About this task: Reproduce exactly the lines of this material that begin at the line with "The height and width of the screenshot is (576, 756)." and end at the line with "the Passwords row", both included. Omit the pictures and everything else.
§
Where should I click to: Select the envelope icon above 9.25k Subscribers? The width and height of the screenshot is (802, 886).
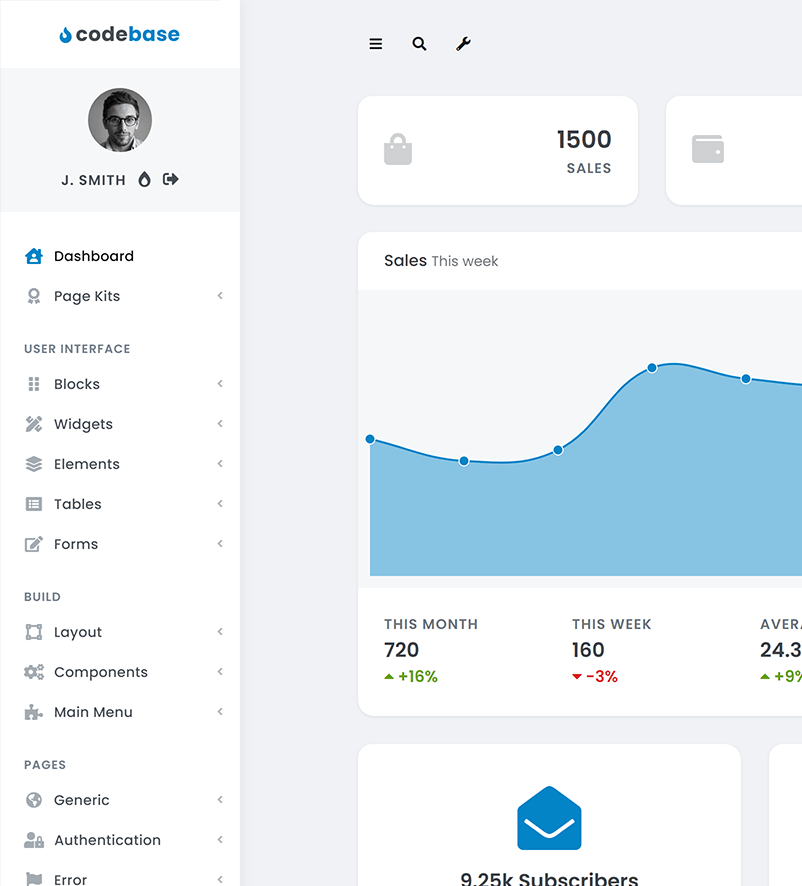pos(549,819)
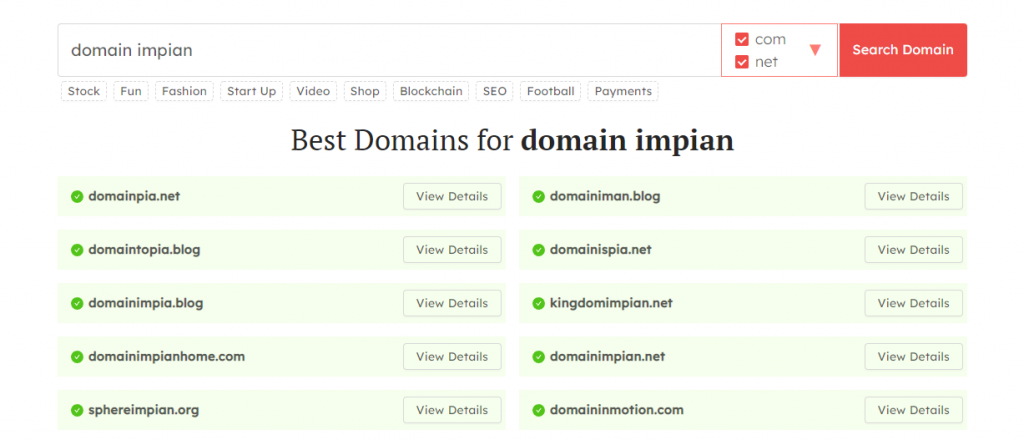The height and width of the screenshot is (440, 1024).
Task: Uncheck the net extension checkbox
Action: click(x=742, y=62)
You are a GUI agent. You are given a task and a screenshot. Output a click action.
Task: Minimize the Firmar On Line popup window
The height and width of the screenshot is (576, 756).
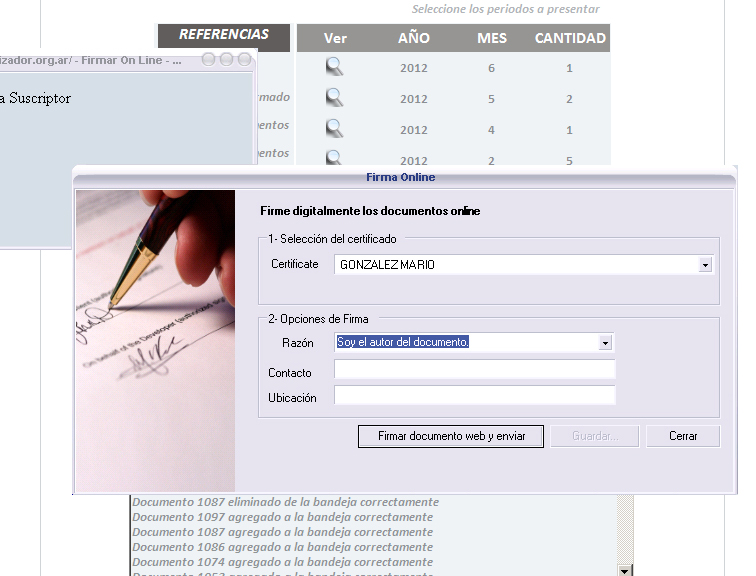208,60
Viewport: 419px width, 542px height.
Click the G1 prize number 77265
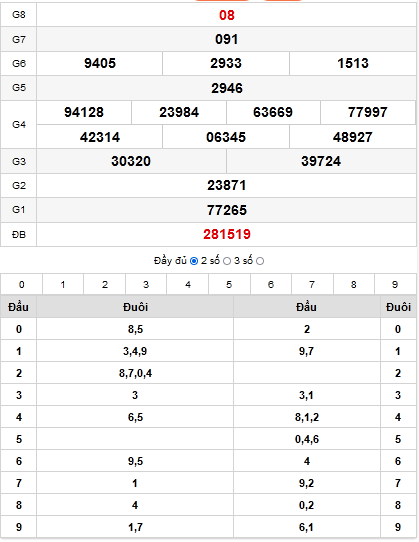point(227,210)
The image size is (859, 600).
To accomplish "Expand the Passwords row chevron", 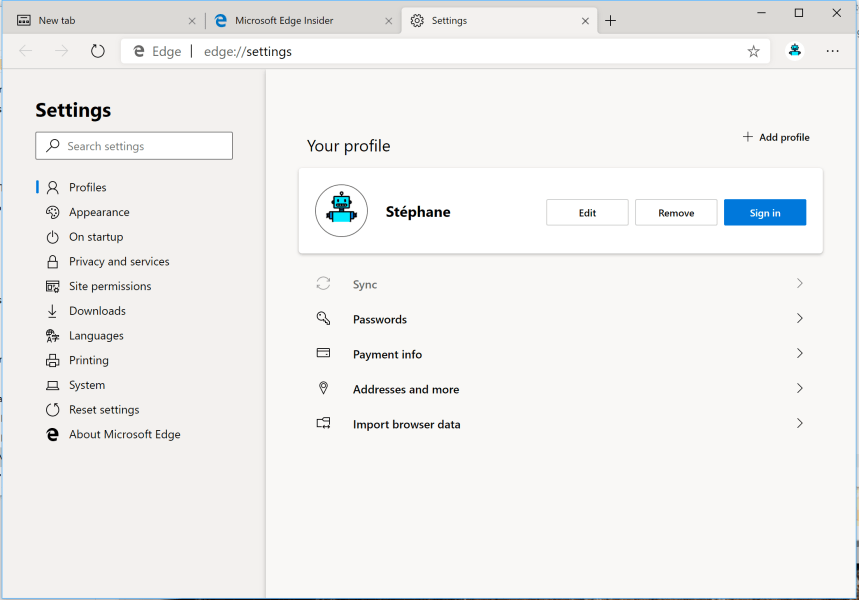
§
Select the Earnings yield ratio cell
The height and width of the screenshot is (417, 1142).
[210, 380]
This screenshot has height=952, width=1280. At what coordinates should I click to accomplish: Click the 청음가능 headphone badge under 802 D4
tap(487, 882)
§
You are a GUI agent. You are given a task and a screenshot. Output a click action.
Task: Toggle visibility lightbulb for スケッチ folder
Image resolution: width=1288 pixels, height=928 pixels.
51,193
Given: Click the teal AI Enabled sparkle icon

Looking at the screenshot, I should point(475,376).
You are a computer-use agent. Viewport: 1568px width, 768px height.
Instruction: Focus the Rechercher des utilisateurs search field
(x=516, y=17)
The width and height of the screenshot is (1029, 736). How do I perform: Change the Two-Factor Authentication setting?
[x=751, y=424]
§
Exercise answer:
The height and width of the screenshot is (576, 756).
208,60
Viewport: 419px width, 542px height.
Click the G1 prize number 77265
point(227,210)
The image size is (859, 600).
To accomplish "Expand the Passwords row chevron", 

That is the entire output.